Serbia Court Finds Subotic Not Guilty of Smuggling

Serbian businessman Stanko Subotic, Mihalj Kertes, a former director of the Federal Customs, and 13 others were acquitted on Friday before the Special Court in Belgrade of charges of smuggling cigarettes in the Nineties.

The prosecution may appeal the sentences to the Appellate Court in Belgrade.

Subotic was charged with abuse of office as a figure of responsibility, which entailed a prison sentence of up to ten years. He was charged of having headed a criminal ring that smuggled cigarettes from Macedonia to Serbia in 1995 and 1996 and sold them illegally to companies and individuals.

Cigarette smuggling was performed with the help of officers of the Federal Customs Administration, the prosecution said, who allowed unregistered passage for trucks loaded with cigarettes, which were then taken to storage facilities around Serbia and sold later.

In this way, the criminal ring amassed 28 million euro and 6 million dollars worth of illegal gains.

In a first-instance ruling, Subotic was sentenced in absentia to six years of imprisonment for organising the cigarette smuggling ring.

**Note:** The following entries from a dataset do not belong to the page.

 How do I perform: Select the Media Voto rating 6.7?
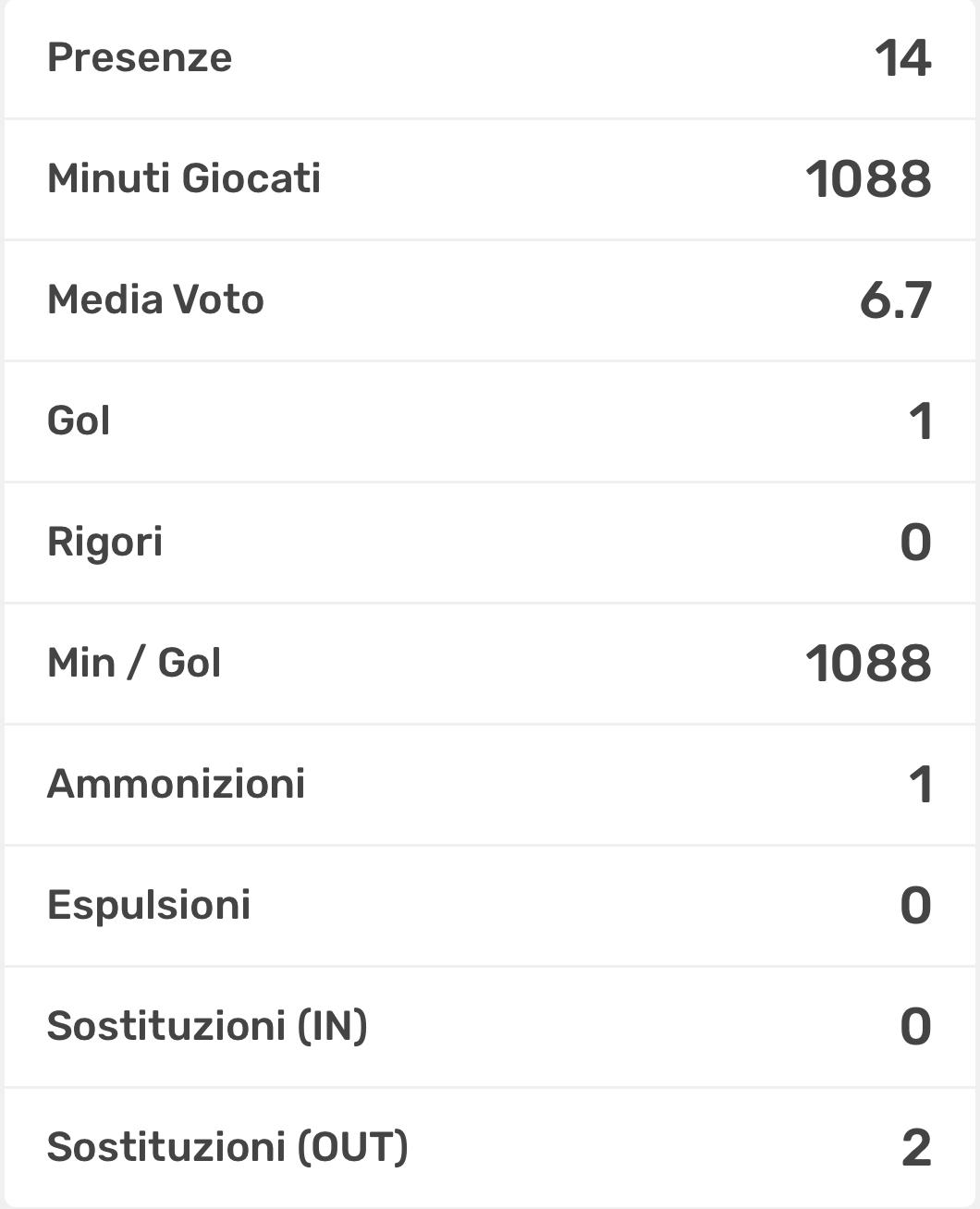point(895,300)
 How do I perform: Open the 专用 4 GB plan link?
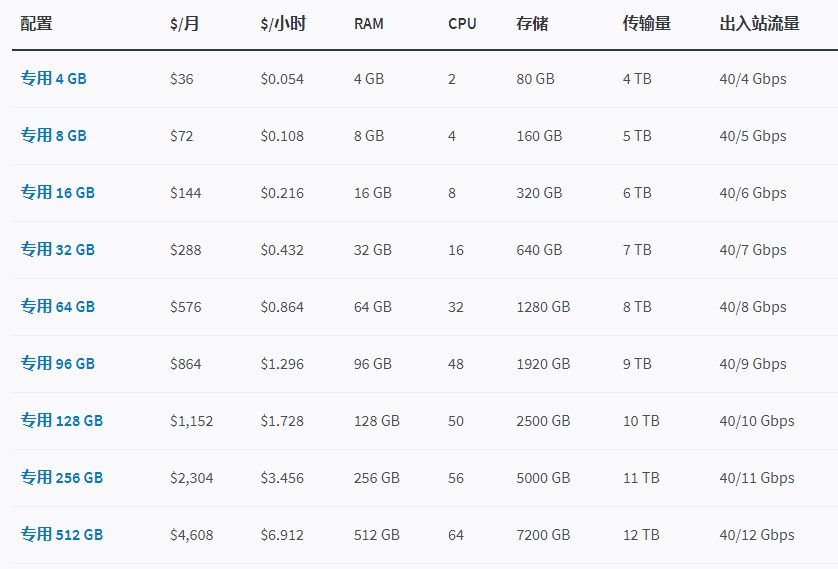(54, 79)
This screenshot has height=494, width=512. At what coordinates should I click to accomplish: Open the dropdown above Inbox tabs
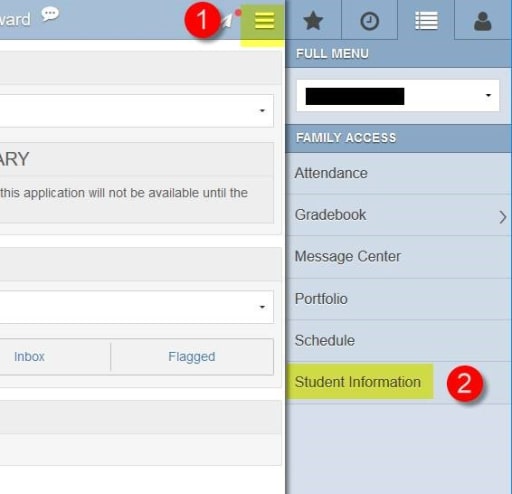point(136,307)
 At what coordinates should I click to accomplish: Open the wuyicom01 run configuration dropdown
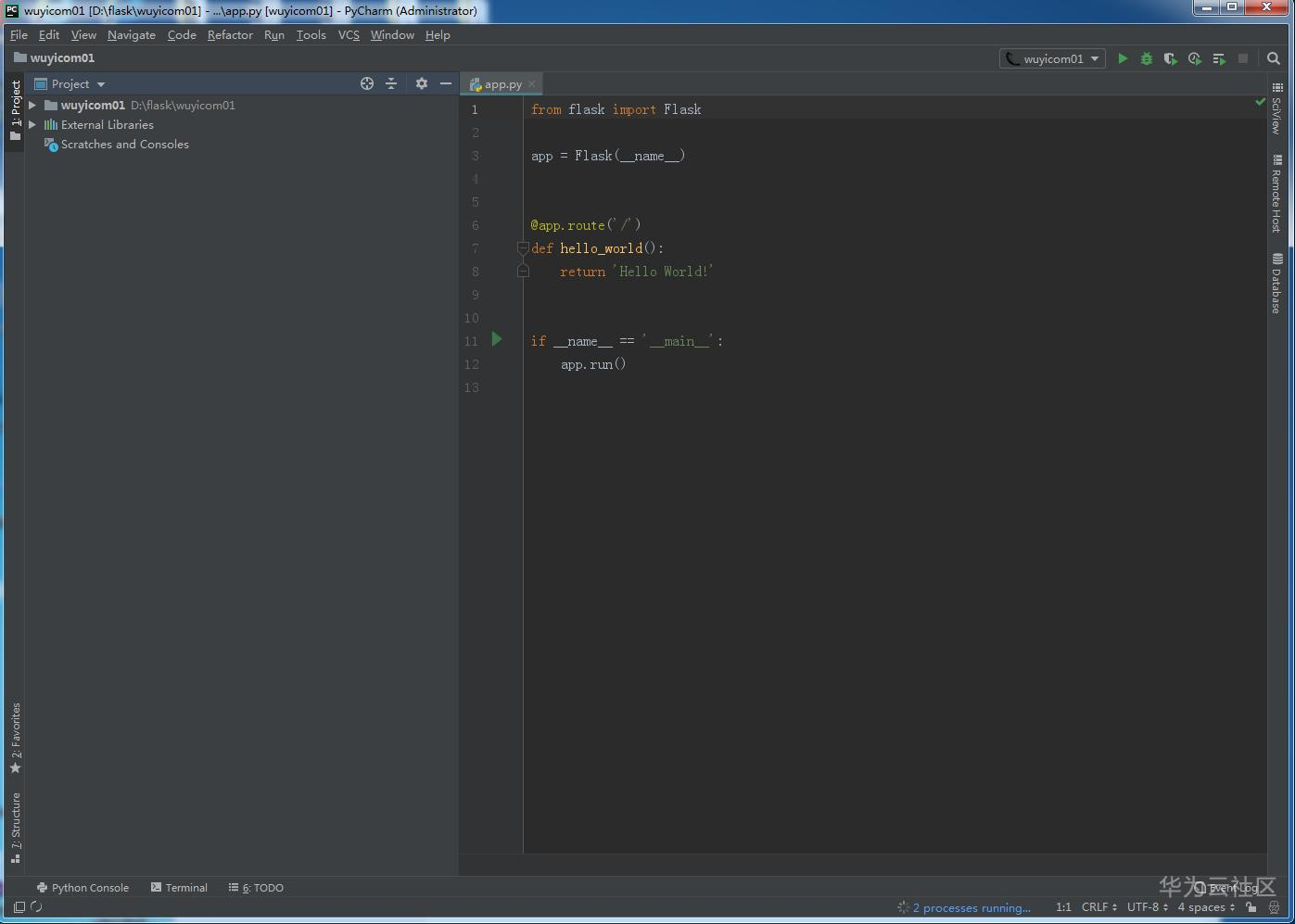tap(1052, 58)
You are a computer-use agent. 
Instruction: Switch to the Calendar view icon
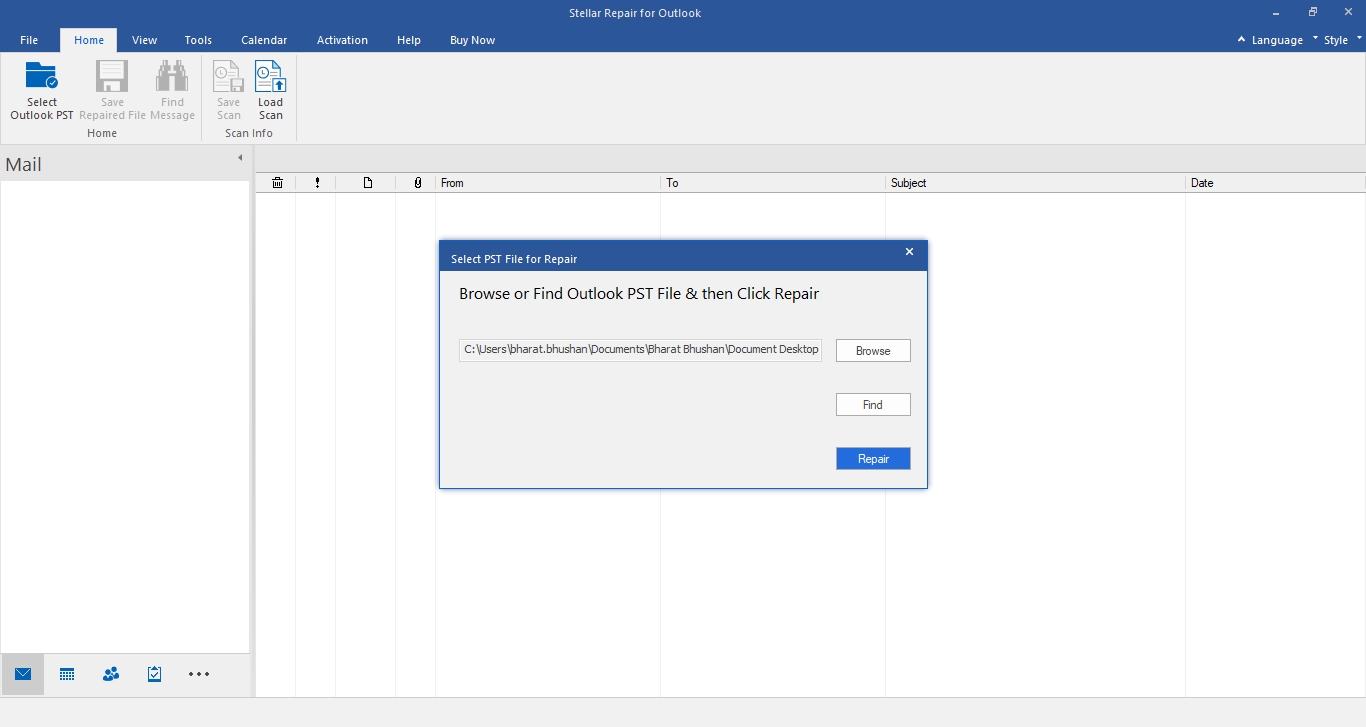pyautogui.click(x=67, y=674)
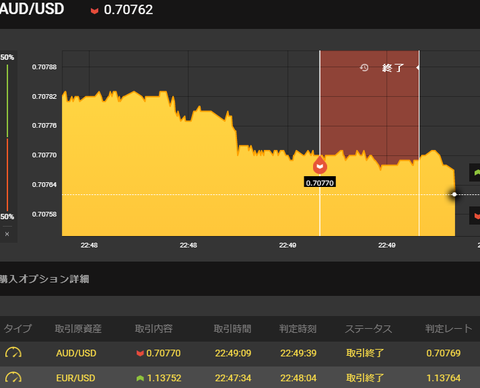The width and height of the screenshot is (480, 388).
Task: Click the current price dot on dashed line
Action: coord(454,194)
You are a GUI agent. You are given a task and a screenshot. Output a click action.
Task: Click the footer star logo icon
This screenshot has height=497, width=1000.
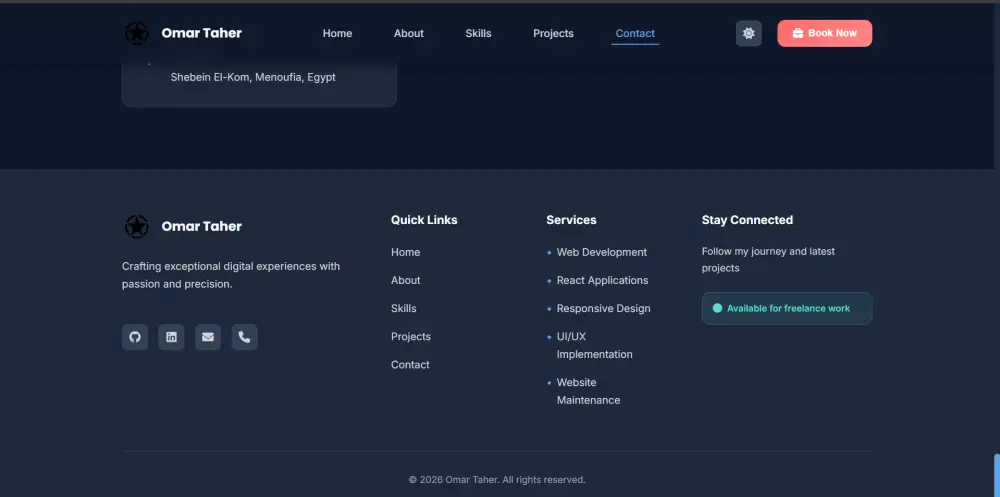click(x=137, y=227)
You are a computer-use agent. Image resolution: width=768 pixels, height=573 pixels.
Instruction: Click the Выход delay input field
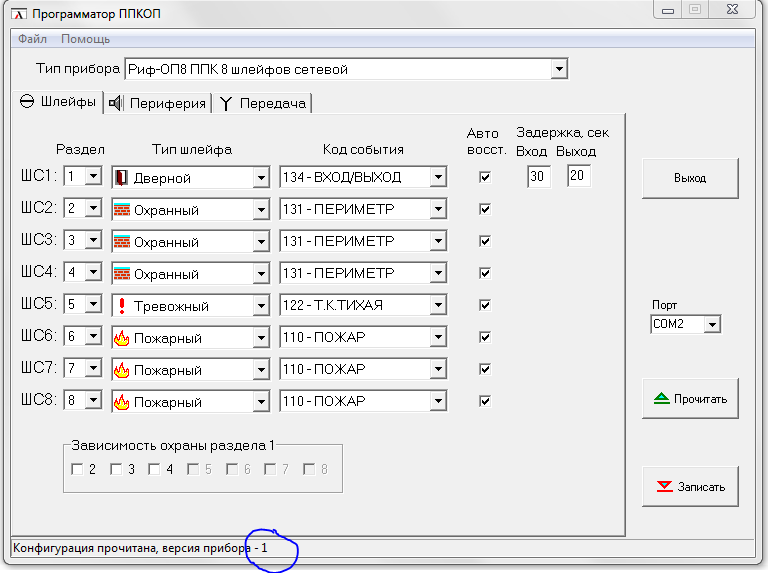click(x=578, y=176)
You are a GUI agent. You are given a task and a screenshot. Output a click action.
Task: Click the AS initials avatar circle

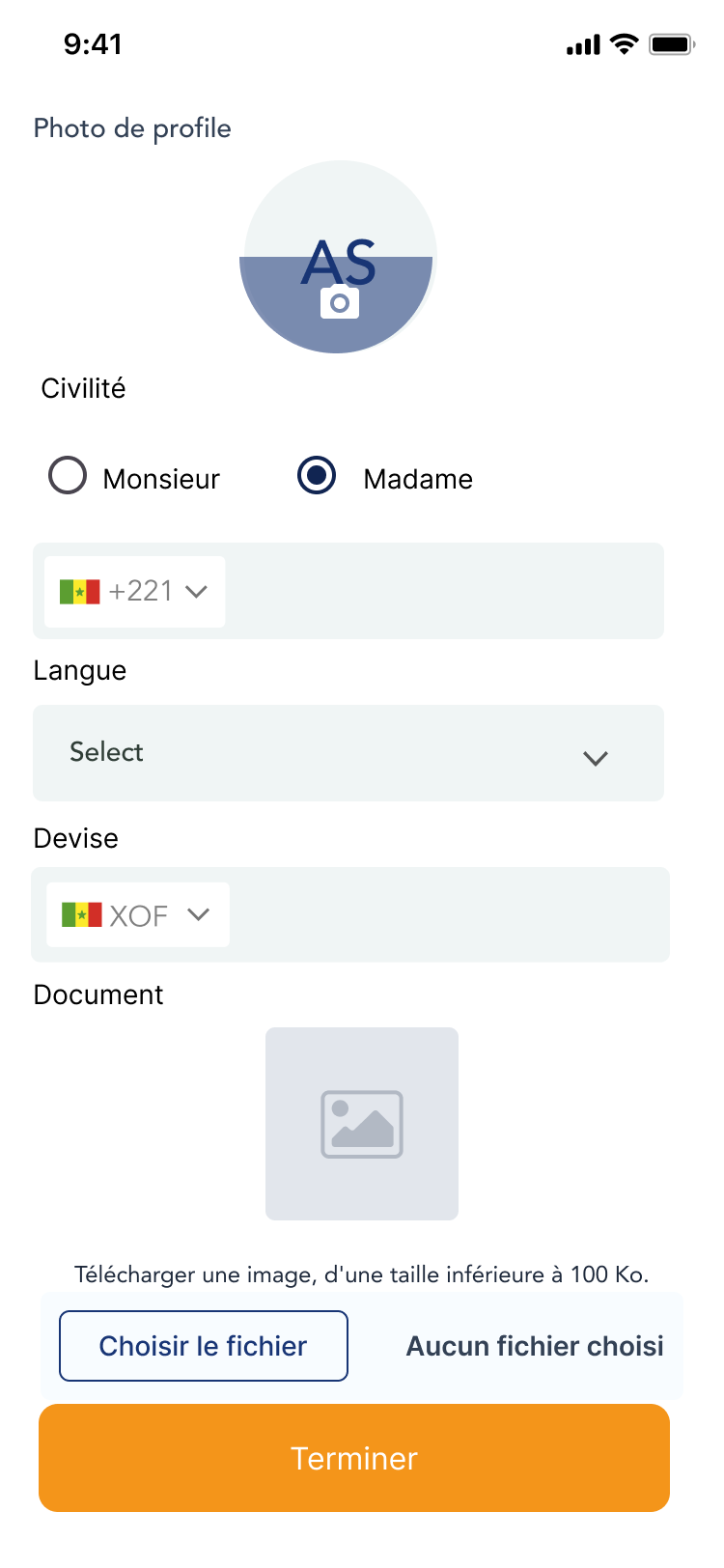pyautogui.click(x=338, y=257)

But this sentence was revoked by the Belgrade Appellate Court, which issued instructions for restaging the trial.

In mid-September 2013, Subotic presented his defence arguments before the court for the first time and denied the accusations, stating that the proceedings against him were being launched solely that politicians could extort money from him.

Before his court appearance in September, Subotic had not been available to the Serbian justice system for the previous seven years, until July 2013, when the warrant for his arrest was withdrawn in keeping with a court decision as he paid 538,000 euro in bail.